We do TOTing in town. It's not on Halloween, the actual day. It's on the Friday before. When H'ween has fallen on a Friday, TOTing in town still didn't interfere because it took/takes place early in the day (I think it usually ends at around 2PM). So now we do both! I don't go to church but I wouldn't be averse to attending a church-operated fall thing as long as it wasn't bible-thump-y, and I have seen that in fact several churches in my area hold "fall festivals" with apples and toys and games and all that. Why not??

But the main point is that while I love to do these things with my kids _in addition to_ H'ween, I simply would not do them _instead of_ H'ween. If any of these H'ween "offshoots" took place on the actual day during TOT hours, it would be a given that we would TOT instead and not show up at the offshoots. I think a love of H'ween will survive no matter what. 

Some parents will *never* allow their kids to go door-to-door. If there were no Trunk-Or-Treat or "fall festivals," the kids just wouldn't go out and celebrate anything at all. At least this way, a greater variety of kids are being exposed to the awesomeness of the season and are maintaining positive, not left-out-of, associations with them. I think this holiday will remain alive and kicking.


----------



## Jmurdock (May 13, 2010)

I love a good Trunk or treat. Having the right person in charge makes the difference. I hate it when it's meant to replace Halloween, or call its a Fall festival. Phoey! 

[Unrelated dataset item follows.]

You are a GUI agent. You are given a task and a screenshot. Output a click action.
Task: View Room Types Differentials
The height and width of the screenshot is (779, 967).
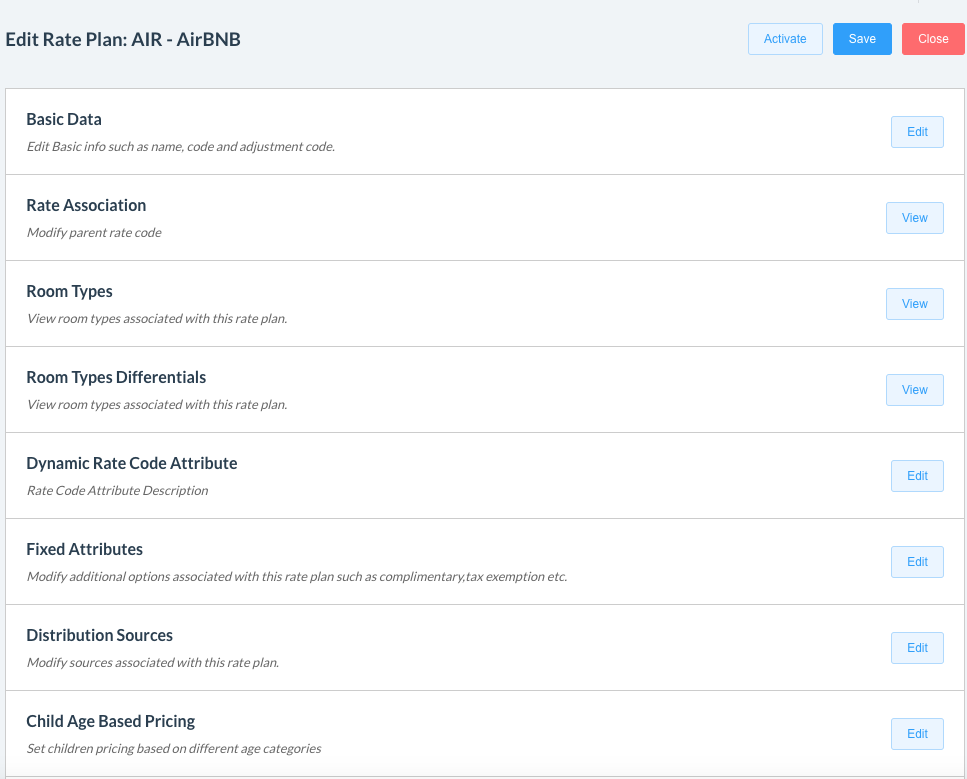pyautogui.click(x=914, y=390)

In my opinion it should just be another day to celebrate Halloween with friends and neighbors. It's a time to scare kids, compete in car decorating and an opportunity to wear the costume you spent weeks making more than once. Or wear a second costume because you loved them both so much you couldn't decide. It's an excuse to buy more decorations and celebrate my favorite holiday of the year. I just wish I could afford a hearse for the occasion.

We are very fortunate that we are asked to do the haunted house at ours each year. Last year we had about 300 kids come threw. The first kid that came out crying made my day "Ahhhh success". We're lucky that we have free rein to do what we want ...as long as we remember to remove the portrait of the savior from the creepy clown room next time...oops. I feel for those who have boring trunk or treats they are missing out on some real fun.


----------



## Jmurdock (May 13, 2010)

CaliforniaMelanie said:


> .... I have seen that in fact several churches in my area hold "fall festivals" with apples and toys and games and all that. Why not??

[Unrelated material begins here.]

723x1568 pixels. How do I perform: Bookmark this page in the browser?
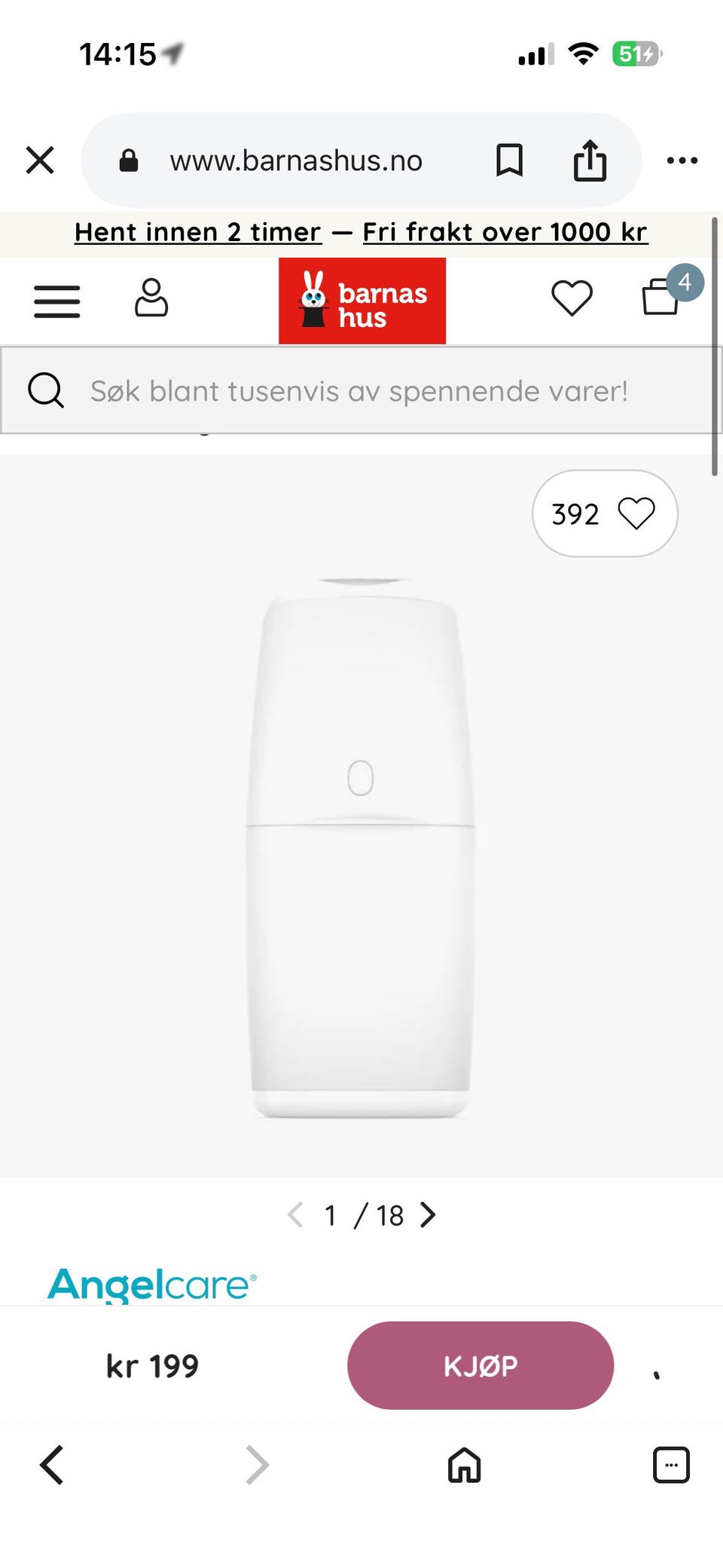click(509, 160)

Good point...I guess I should learn to enjoy a good Fall Festival too. As long as it's not a replacement. Just a separate celebration lol.


----------



## savagehaunter (Aug 22, 2009)

CaliforniaMelanie OTT is (Over The Top ) . They are the religious zellots and biggets who think Halloween is devil worship. I have no respect for that lot. They are judgemental and hurtful people who do not follow what they preach. Trunk r treat should be leagally banned. It takes the trust and fun out of Halloween. Just the other day a kid told me he can't go out this year because his OTT parent told him he can't TOT on a Sunday. That is BS. Trunk or Treat is horrible. Their is a trust and communitee spirit in going door to door.


----------



## osenator (Nov 3, 2009)

All I can think about trunk and treat is this 

YouTube- Dead Hooker in the Trunk

I am a huge Norm Macdonald fan...


----------



## Ghost of Spookie (Sep 28, 2008)

LOL. I was reading this thread from beginning to end before commenting, and at some point I was thinking that people would think that Trunk or Treat would be safe until someone pushed a ToTer into the trunk and drove away...and then I saw the Norm Macdonald video. LOL, pretty funny and along the same lines as to what I was thinking I guess.

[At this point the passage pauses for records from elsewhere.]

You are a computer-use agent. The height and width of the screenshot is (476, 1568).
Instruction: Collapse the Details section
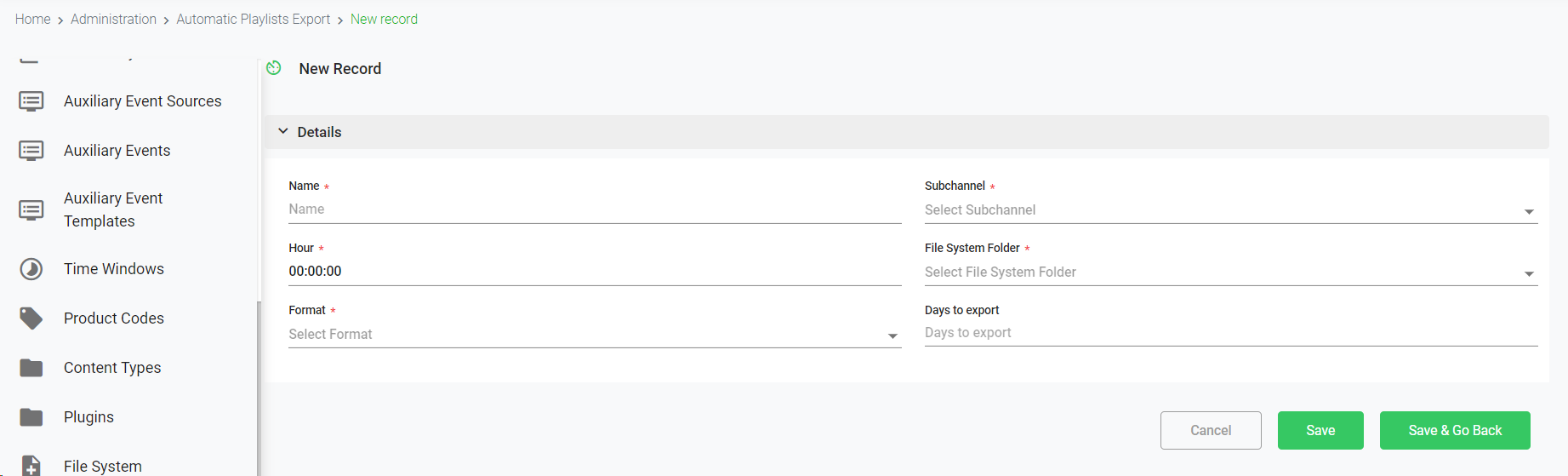[283, 132]

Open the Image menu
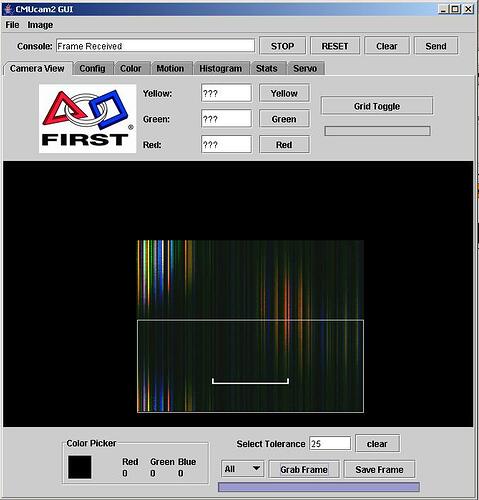coord(40,25)
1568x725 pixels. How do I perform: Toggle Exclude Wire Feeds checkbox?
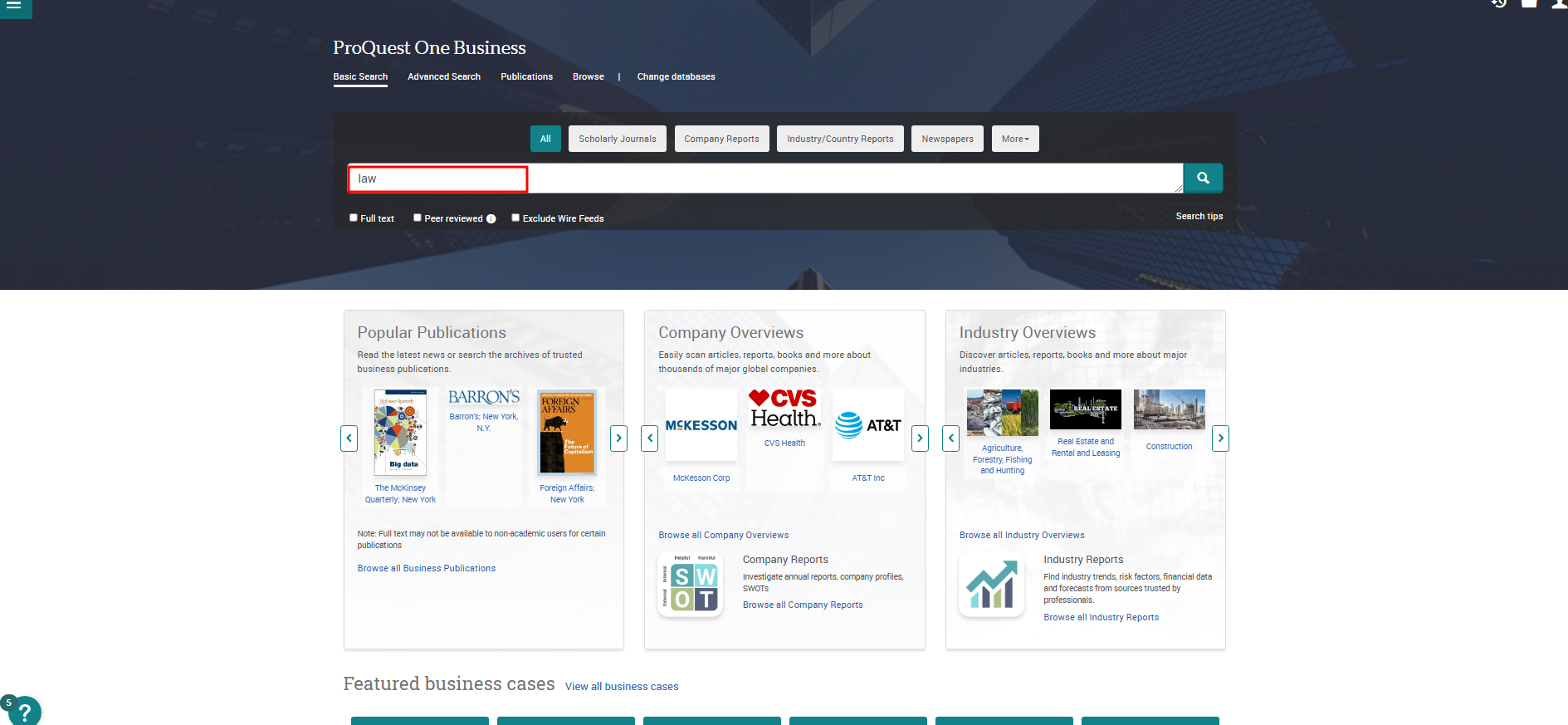[x=515, y=218]
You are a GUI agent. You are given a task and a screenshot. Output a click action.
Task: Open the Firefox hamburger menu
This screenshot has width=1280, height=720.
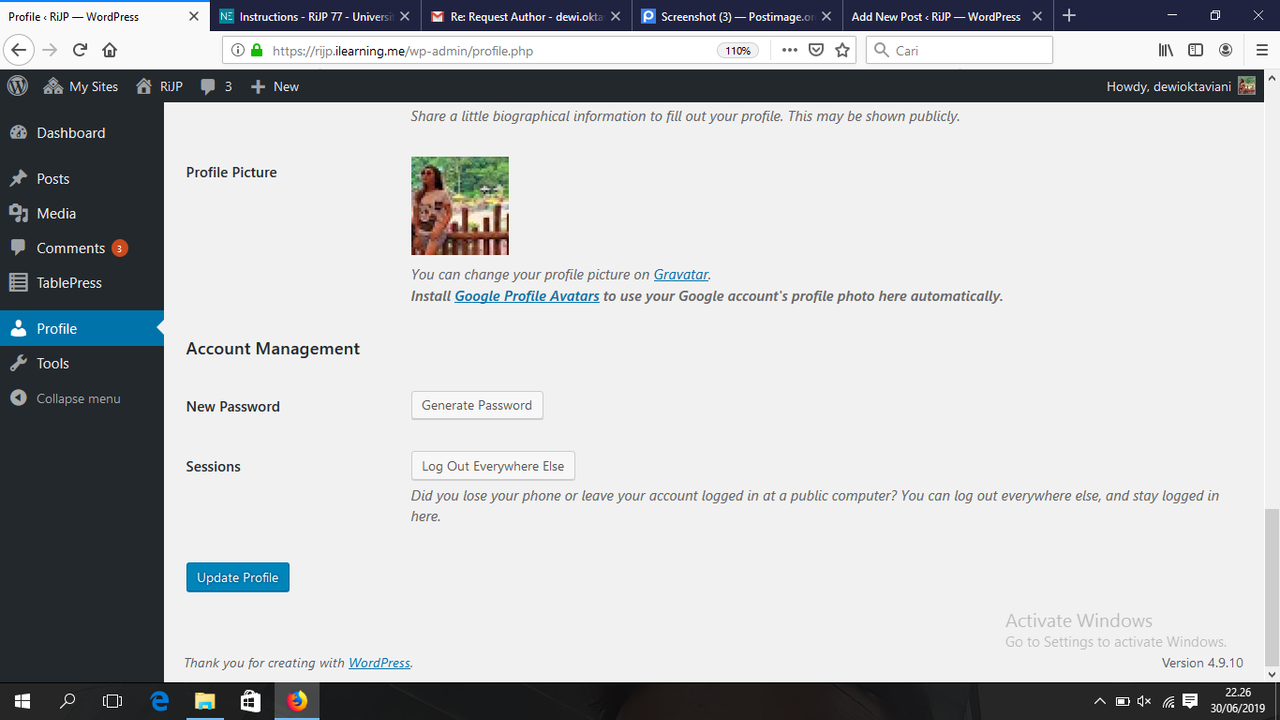(1261, 49)
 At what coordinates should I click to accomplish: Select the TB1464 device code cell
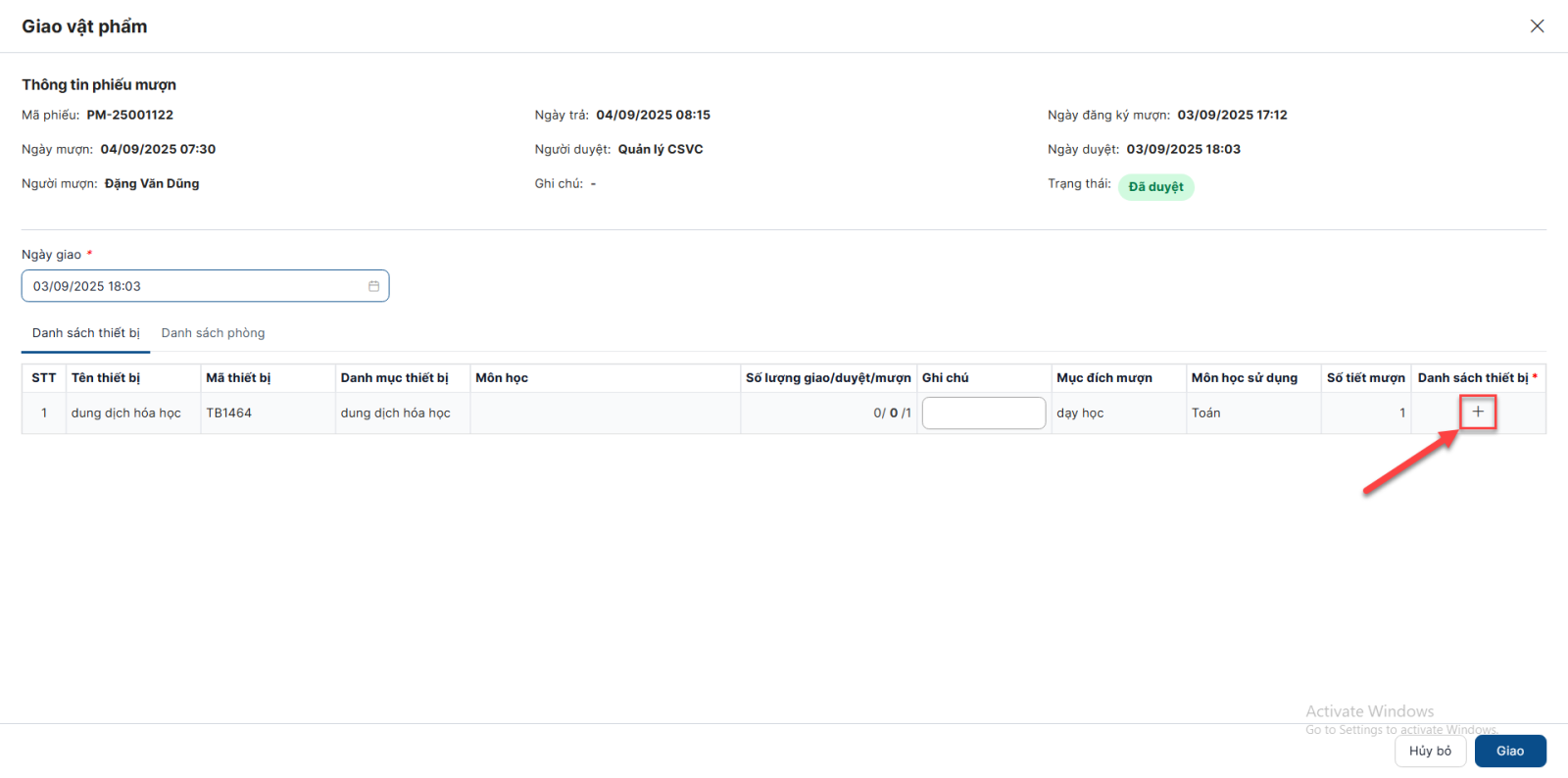229,413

I personally don't like the idea of Trunk or Treat if it is done as a replacement for your kids for house-to-house ToTing, given you live in a safe neighborhood to begin with. I think it robs the children of the real excitement of the night of halloween. Plus I think it's good for the kids to walk off some of the candy they will be consuming! Getting candy shouldn't be as easy as walking a few feet. 

When I lived in Illinois the shopping mall stores would provide an afternoon of treats and events for the young ones. The town I live in now has kind of a main street and the chamber of commerce organizes an early afternoon event where the kids go from store to store to ToT. I guess the church thing is not all that different from that although I do believe that some church groups look at halloween as evil (I also live in that kind of area as I've heard from a few neighbors about it). Since I don't have kids to take ToTing where we live now, I really was clueless as to this whole phenomenon until a friend in the Dallas area told me her church group organized one every year. I realize a lot of work may still go into doing one but I still tend to think that it's just a lazy way out of decorating your house for the neighborhood kids.


----------



## rockplayson (Jun 7, 2008)

Trunk or Treat offers food, candy, games and a place where parents watch there kids but arn't dragged around all night.


----------



## Guest (Jul 28, 2010)

Did anyone look at the date on this thread? We really blew some cobwebs off this one!


----------



## rockplayson (Jun 7, 2008)

Mr. Gris, 
I noticed the date after I made my post. Opps lol.


----------



## ter_ran (Jan 14, 2006)

Its good to dust one off every now and then... Lol! 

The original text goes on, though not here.